The main lines to look for are those prefixed with: Testing MSE Full:
. Example: grep "Testing MSE Full:" output/yelp_2017/tn.out
Testing MSE Full: Val 0 500 1.89057151769
Testing MSE Full: Test 0 500 1.88791528764
Testing MSE Full: Val 0 1000 1.91673440598
Testing MSE Full: Test 0 1000 1.91217695346
Testing MSE Full: Val 0 1500 1.83988785228
Testing MSE Full: Test 0 1500 1.8353025388
The above lines show the MSE values for Validation and Test as the training proceeds. The first number 0
is the epoch number and the second number 500
, 1000
, etc. is the training iteration. Each iteration processes batch_size
number of training examples.
In this sample run, one of the better performances is at epoch 1 (7000th iteration):
Testing MSE Full: Val 1 7000 1.651443312
Testing MSE Full: Test 1 7000 1.6465206496
However, it reaches the best at epoch 16 (108000th iteration):
Testing MSE Full: Val 16 108000 1.63820302245
Testing MSE Full: Test 16 108000 1.63276760098
The command to run the TransNet-Ext learning is similar to that of the TransNet model, except, you need to specify a user and item shortlist for which an embedding needs to be learned.

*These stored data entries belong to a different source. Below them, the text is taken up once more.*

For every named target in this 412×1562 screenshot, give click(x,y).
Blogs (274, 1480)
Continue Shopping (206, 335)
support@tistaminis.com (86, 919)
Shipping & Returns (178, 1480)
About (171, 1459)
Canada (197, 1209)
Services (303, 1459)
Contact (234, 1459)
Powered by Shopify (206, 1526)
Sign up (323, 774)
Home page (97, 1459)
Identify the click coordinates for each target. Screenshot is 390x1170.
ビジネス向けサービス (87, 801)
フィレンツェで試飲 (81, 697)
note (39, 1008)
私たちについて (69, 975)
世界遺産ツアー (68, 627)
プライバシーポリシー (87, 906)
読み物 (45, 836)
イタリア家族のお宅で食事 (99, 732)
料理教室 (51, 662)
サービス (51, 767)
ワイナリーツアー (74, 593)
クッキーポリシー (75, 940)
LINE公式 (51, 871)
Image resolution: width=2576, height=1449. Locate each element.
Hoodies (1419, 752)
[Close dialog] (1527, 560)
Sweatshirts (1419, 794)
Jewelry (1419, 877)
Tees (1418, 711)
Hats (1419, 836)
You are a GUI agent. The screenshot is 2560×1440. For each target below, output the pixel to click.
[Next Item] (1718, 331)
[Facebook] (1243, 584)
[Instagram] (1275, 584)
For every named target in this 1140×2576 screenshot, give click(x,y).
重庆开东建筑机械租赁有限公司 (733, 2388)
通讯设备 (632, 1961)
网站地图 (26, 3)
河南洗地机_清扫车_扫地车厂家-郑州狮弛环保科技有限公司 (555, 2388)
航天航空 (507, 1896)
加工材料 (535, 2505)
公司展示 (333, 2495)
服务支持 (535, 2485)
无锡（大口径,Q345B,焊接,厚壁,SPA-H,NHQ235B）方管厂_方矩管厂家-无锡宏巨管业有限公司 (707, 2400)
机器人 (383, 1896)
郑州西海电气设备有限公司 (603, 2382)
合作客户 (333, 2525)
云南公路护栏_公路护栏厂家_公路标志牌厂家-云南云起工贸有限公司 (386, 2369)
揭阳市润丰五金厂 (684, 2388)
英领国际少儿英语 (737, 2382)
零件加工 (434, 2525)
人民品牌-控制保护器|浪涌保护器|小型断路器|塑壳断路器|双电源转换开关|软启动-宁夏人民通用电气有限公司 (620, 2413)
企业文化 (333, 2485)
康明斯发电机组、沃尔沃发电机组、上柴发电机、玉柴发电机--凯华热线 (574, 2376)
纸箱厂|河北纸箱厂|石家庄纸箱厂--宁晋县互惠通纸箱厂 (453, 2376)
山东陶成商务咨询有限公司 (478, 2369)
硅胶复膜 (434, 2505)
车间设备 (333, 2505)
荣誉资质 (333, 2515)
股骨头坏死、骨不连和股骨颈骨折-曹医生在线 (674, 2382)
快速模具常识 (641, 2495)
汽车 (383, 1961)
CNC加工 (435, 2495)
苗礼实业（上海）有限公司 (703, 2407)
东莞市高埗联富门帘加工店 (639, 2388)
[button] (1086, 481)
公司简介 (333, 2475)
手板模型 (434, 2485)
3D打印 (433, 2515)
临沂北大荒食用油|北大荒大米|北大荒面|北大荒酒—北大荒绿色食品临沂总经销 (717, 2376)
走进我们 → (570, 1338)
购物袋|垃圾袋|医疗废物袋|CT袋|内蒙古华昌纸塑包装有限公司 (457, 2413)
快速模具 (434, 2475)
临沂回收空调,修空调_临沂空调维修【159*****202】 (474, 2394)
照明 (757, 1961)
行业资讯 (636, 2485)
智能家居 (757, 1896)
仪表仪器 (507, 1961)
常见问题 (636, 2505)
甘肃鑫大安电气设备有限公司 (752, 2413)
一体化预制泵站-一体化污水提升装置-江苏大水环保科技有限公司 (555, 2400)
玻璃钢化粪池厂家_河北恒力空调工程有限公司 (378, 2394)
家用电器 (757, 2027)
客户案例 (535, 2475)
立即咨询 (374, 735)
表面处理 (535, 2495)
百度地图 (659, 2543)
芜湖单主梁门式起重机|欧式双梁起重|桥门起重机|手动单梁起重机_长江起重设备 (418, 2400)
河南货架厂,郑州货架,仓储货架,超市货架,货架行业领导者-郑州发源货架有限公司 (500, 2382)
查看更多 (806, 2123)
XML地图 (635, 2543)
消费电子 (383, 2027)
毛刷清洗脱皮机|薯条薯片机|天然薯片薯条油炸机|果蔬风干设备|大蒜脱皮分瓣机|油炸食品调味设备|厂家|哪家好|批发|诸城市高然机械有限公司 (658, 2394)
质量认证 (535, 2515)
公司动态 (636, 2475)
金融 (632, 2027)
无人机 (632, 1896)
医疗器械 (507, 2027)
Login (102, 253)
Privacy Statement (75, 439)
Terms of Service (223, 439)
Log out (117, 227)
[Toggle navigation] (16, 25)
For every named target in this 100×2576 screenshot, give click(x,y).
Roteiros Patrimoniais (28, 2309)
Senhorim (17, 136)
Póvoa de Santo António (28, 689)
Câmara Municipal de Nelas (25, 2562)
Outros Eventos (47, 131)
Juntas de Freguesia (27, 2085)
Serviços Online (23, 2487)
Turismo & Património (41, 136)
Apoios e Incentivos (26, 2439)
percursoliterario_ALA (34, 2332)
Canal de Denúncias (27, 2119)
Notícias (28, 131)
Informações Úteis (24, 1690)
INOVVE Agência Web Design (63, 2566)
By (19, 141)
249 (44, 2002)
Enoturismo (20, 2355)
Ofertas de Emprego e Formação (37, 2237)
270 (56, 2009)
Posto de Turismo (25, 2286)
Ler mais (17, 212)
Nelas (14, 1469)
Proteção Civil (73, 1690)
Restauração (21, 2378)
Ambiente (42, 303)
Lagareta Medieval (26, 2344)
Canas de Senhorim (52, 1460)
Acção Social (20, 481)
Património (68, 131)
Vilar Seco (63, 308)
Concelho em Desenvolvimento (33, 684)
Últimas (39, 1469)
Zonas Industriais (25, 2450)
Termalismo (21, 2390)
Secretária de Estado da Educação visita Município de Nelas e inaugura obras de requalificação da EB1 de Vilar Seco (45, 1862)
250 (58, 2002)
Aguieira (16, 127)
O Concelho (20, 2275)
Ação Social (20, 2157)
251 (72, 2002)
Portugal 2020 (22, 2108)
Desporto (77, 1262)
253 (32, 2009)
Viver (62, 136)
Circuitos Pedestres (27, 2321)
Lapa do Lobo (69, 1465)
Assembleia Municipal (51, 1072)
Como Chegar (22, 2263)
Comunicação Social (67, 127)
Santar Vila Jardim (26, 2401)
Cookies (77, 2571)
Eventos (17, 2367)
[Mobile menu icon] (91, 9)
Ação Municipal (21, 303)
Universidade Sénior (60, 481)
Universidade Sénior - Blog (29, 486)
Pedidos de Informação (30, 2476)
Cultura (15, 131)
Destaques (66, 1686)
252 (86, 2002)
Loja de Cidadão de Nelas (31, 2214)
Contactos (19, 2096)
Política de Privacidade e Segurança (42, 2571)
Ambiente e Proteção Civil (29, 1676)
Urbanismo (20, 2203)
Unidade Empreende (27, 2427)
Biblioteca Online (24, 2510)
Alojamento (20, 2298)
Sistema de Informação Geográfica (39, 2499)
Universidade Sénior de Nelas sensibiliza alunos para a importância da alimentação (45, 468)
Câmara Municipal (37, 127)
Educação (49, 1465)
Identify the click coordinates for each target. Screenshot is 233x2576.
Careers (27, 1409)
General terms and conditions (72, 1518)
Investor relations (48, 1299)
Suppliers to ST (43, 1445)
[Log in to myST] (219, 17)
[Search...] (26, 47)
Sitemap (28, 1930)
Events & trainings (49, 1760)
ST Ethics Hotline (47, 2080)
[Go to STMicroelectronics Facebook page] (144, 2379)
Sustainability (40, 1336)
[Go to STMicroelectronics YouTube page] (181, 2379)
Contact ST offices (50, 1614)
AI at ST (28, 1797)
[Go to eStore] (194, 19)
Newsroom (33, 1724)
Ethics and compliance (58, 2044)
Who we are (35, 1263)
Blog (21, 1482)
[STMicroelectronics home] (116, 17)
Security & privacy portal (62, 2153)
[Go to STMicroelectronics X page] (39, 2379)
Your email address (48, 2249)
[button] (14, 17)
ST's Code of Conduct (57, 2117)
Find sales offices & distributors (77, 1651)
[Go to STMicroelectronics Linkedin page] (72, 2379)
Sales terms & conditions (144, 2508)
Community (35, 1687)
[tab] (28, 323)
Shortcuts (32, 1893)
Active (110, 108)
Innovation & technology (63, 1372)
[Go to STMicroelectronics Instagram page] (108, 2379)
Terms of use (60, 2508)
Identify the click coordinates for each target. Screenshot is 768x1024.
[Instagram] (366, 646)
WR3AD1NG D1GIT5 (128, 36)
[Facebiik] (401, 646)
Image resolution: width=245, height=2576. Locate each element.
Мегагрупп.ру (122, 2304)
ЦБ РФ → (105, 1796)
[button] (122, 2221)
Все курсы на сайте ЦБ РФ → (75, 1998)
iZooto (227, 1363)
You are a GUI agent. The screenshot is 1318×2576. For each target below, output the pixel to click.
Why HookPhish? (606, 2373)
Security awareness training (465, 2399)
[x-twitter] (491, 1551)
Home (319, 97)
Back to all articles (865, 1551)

python TNetExtMain.py batch_size review_max_len embedding_size learning_rate max_epoch dropout_keep_prob 'path/to/word_emb.pkl' 'path/to/train_epochs' 'path/to/val_epochs' 'path/to/test_epochs' num_filters output_embedding_size 'path/to/dict.pkl' 'path/to/usershortlist.txt' 'path/to/itemshortlist.txt' 'path/to/training_data' FMk window_size
Example:
python TNetExtMain.py 500 1000 64 0.002 30 0.5 'data/yelp_2017/word_emb.pkl' 'data/yelp_2017/rand1/train_epochs' 'data/yelp_2017/rand1/val_epochs' 'data/yelp_2017/rand1/test_epochs' 100 50 'data/yelp_2017/dict.pkl' 'data/yelp_2017/usershortlist.txt' 'data/yelp_2017/bizshortlist.txt' 'data/yelp_2017/rand1/train_INT.gz' 8 3
The shortlists are users and items that appear in the training data. Users and items that appear in the validation/test, but not in train, will be mapped to id 0 and a random embedding will be used.
Reading the output is same as that of the TransNet output file.